■ What you need to do
Whenever the word "width" shows up in a line of the data, copy that line.

┄┄┄┄┄┄

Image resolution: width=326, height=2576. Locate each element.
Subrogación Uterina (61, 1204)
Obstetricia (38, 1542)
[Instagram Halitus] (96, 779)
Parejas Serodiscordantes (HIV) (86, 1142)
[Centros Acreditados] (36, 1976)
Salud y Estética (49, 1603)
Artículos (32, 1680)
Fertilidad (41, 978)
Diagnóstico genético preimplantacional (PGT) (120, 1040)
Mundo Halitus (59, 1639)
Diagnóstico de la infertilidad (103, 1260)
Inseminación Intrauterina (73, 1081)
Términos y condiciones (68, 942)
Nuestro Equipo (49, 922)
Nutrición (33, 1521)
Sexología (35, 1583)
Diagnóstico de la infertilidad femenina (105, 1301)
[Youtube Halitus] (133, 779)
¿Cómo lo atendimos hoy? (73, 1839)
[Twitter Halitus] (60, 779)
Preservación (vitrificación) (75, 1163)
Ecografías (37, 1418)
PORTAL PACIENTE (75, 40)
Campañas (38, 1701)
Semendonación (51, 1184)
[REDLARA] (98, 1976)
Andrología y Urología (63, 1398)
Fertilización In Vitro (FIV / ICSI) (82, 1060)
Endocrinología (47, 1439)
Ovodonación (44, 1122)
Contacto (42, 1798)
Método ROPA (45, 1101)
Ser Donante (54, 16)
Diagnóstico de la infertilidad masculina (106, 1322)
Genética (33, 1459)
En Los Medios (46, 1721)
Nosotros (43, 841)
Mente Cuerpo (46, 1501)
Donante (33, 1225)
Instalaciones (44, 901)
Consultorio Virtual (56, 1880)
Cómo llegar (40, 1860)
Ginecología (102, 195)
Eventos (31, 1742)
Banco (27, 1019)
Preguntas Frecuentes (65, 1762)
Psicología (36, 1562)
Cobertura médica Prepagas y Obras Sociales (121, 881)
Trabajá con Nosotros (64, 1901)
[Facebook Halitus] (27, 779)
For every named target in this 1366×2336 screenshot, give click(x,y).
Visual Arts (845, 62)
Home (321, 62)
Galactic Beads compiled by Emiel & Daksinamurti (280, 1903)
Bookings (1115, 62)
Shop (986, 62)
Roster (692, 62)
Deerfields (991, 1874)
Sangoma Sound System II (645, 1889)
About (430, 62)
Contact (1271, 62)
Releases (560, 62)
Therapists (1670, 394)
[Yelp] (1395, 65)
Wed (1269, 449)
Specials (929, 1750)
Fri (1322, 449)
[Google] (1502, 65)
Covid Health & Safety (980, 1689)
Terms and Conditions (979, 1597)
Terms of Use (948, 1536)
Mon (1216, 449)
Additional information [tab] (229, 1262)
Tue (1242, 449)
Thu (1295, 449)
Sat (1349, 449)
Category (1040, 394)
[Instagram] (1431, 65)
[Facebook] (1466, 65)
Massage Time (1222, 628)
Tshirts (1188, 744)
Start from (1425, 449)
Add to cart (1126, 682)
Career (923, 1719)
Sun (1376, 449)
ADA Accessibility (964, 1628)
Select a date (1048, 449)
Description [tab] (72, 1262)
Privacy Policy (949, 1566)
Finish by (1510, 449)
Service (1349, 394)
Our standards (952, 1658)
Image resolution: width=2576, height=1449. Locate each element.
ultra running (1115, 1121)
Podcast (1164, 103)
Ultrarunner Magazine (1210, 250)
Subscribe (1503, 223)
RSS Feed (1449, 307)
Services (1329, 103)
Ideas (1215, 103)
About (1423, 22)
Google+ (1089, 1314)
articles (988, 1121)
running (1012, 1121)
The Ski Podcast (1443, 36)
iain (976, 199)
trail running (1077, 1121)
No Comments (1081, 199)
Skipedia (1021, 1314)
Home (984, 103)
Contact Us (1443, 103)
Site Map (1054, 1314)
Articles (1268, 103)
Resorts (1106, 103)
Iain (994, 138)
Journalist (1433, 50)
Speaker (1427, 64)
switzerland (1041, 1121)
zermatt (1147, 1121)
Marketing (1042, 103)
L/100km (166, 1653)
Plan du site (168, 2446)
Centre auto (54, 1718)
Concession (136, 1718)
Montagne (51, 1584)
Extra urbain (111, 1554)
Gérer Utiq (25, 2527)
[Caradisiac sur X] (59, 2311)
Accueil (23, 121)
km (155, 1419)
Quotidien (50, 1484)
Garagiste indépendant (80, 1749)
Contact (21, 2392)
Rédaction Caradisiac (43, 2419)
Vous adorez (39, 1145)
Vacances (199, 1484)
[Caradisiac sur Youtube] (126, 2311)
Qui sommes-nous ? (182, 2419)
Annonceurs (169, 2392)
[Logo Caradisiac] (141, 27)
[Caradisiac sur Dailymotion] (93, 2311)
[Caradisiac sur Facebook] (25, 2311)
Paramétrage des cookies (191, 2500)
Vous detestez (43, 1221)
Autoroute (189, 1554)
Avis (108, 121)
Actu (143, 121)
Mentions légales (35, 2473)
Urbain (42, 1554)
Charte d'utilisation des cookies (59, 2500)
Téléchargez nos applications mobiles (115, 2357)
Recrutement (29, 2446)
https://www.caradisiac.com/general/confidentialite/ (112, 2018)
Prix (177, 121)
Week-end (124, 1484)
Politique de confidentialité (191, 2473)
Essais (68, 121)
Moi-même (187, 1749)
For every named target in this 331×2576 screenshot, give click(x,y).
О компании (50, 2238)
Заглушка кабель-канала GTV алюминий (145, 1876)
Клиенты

┄┄┄┄┄┄

■ Exercise result
Image resolution: width=326, height=2576. Locate each element.
Image resolution: width=2576, height=1449. Locate each element.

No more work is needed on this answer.